Fifty Six

For just a little update,

It’s nearly three in the morning, and I refuse to beat myself for my sleep. No, I’m beating myself up for something else (because why else would I be writing here again?).

Sometimes, in art school, I have this sudden panic that I’m not fulfilling my full potential of being someone smarter with a science degree. I learned in art school I am damn good at sketching, drawing, designing, and even writing, but I literally have panic attacks when I encounter something related to science. All my memories flood back leaving me trying to pick up what was left by obsessively reading Nature articles and understanding none of it. It is just like before. I become frustrated and regretful and read even more, looking up terms I don’t have to know anymore on Wikipedia and still not understanding those damn papers. I was used to do this when I was a science major, but now that I had a bad breakup with my last major, that habit usually comes with a pang in my stomach and near asphyxiation. I feel like I have a combination of Alzheimer’s and PTSD symptoms where I am afraid of recognizing the words and figures that caused me so much self-hatred and doubt. Then, I would feel lost when I realize I really forgot them.

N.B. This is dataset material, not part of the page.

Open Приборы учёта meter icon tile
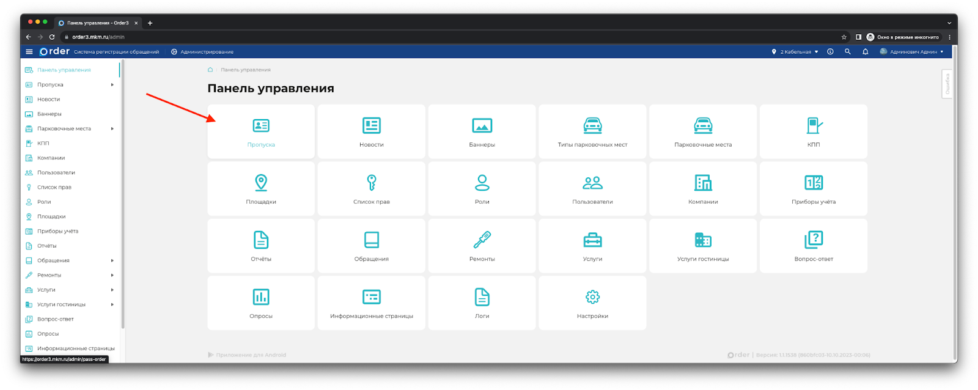The image size is (978, 390). [813, 188]
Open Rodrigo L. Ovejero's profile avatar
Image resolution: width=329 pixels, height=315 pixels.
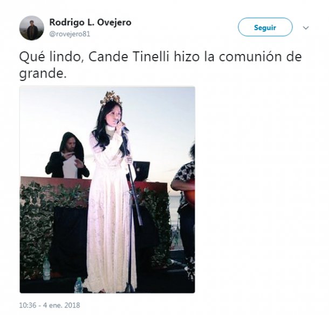(x=32, y=28)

Deep down, I have this secret dream that I shot down when I didn’t believe I could do it. I have a secret dream of becoming a doctor. When I was in high school, I had a turbulent personal life and used to print out the Hippocratic Oath and tape it to my wall. Now, through all the withdrawals and “adventures”,  I might be a different kind of doctor whose path to medicine is more curved than the usual “track.” I want to be the doctor who lived a great life and found great love before serving life, death, and wellness. I want to be a doctor who can draw and sing, the type that can tell when patients are thirsty or too cold, or scared or excited. Whenever I look at the possibilities of maybe going back to regular studying and using some of my old science credits to take a shot at medical school, I have this secret smile, because I know, as a designer, I am learning what it means to care for people by creating for them. Then, I am happy, because that girl who used to read the Hippocratic Oath to herself everyday gets a hug.


Thirty Nine

As a Pisces,

I need to work on my feelings before I can manage my logic. So when I face a difficulty, I usually wait out my moods. I calm down, feel the danger disappointment fill up and then drain out of me, and with some step by step coaxing, I recover on the reassurance that everything will work out.

Sunday, I avoided opening an e-mail from my PI about my unfinished draft of my research paper. I spent the morning buying Victoria’s Secret bras and in general, used hanging out with my best friend as an excuse not to check my PI’s corrections. Night comes, and I’m happily Skyping my boyfriend about how life is great and how research is going well. I check my e-mail, saw the crossed out paragraphs and the “wrong” this, “wrong” that, and my mood plummets.

My boyfriend notices that I suddenly went quiet as I thought about how stupid I must seem to my PI and to the rest of my lab now, since my PI told me to ask peers on the same level as me for help. A grad student himself, my boyfriend tried to comfort me, telling me how his first drafts were covered in cross outs and red marks as well, but he is well, a little more stable and logical.

At least he stayed with me, watching my grumpy face think about how to get myself out of this funk. I looked at the paper again and thought about the specific changes I can make on my own and listed out the questions I can ask the grad student and PI for those major points that I missed. I pieced my sanity back together piece by piece, and he is there with me, watching me bleed and heal. That’s the best we can do in this long distance relationship, and I am so grateful for him doing his best.

Everything turned out fine in the end. I got most of my draft done and my PI and grad student answered my questions without making me feel stupid. In fact, I am finally having intelligent conversations with those lab bosses, and I finally feel like I have the right to call myself a research assistant, or a “research” anything. I’m pacing myself, stopping work by five or six, and going home every night to eat with my family. Everything will be alright, my dear.